Si España, más la sociedad civil que sus sucesivos gobiernos, no se hubiera preocupado de su suerte, aunque fuera de manera inconstante e impulsiva, la tragedia del pueblo saharaui figuraría probablemente para siempre en la olvidada lista de conflictos donde las televisiones nunca conectan en directo. Depuraciones, limpiezas o éxodos humanos y cotidianos que la comunidad internacional prefiere ignorar porque resulta más cómodo, barato y eficiente. La dictadura alauí actúa con alevosía e impunidad porque se reconoce a salvo, amparada por eso que el viejo lenguaje colonial denominaba grandes potencias .

Marruecos es el muro de contención frente al integrismo, como antes lo fueron el franquismo o la Mafia italiana frente al comunismo, dicta la geopolítica, que, como es bien conocido, nunca sufre problemas de conciencia y jamás aprende de sus errores. Marruecos es un mercado lleno de posibilidades para alguno de nuestros distinguidos socios europeos, especialmente si se sabe sacar partido de los jaleos diplomáticos y lograr ventajas competitivas para sus intereses.

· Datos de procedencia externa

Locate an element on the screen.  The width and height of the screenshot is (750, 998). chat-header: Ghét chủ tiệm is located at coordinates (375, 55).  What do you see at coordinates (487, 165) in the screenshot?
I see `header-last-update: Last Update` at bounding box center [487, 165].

Ya sabemos que es nuestro vecino y estamos condenados a entendernos. Y que en semejante escenario lanzarse al melodrama diplomático puede servir para echarle la culpa también de esto a Zapatero , aunque no mejorará la penosa situación saharaui. Todo eso es verdad. Pero igualmente cierto resulta que no hay por qué respetar la política de censura marroquí o declarar retenidos a los periodistas españoles detenidos, dar por buenas las explicaciones de Rabat sobre cualquier conflicto o pasar página porque lo importante es llevarse bien. La verdad, el respeto y la justicia también deben contar en nuestra política internacional. No por buena voluntad, sino por puro interés. Como bien avisa un proverbio árabe, "la primera vez que me engañes será culpa tuya, pero la segunda vez la culpa será mía".